_Requirement_: Write out, word for word, every line in the data below from the one containing "Where should I" to the one containing "You are a GUI", both of them included.

_Data_:

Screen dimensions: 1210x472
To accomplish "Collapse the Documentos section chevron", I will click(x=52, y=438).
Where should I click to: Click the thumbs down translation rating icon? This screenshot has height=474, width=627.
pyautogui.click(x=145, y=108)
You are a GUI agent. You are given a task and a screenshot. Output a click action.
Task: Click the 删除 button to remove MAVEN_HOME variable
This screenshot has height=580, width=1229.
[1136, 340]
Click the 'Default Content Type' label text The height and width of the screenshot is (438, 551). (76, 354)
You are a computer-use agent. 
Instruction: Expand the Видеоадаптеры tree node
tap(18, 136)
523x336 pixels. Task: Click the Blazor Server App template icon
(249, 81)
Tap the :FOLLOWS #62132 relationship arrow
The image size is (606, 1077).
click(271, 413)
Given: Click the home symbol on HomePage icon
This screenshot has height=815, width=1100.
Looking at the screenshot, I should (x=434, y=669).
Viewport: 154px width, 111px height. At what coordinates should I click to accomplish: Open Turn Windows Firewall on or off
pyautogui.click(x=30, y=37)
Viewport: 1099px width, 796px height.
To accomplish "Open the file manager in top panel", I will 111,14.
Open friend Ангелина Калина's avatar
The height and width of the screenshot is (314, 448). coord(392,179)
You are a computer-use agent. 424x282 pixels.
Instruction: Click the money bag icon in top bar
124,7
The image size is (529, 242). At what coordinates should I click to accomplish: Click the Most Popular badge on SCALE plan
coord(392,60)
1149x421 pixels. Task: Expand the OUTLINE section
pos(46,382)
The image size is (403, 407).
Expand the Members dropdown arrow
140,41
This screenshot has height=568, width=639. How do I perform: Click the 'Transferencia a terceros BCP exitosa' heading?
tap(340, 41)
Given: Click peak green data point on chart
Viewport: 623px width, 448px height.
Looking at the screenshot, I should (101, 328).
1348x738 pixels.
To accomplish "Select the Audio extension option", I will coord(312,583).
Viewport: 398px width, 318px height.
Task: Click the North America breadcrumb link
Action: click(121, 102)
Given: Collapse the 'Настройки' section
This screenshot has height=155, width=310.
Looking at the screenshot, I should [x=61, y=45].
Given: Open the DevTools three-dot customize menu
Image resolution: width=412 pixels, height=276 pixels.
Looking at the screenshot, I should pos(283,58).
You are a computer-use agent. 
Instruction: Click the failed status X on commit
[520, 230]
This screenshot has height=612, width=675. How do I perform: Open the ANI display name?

_Final answer_:
Where should I click to: Click the thumbs down translation rating icon? This screenshot has height=474, width=627.
pyautogui.click(x=145, y=108)
You are a GUI agent. You are given a task and a screenshot. Output a click action.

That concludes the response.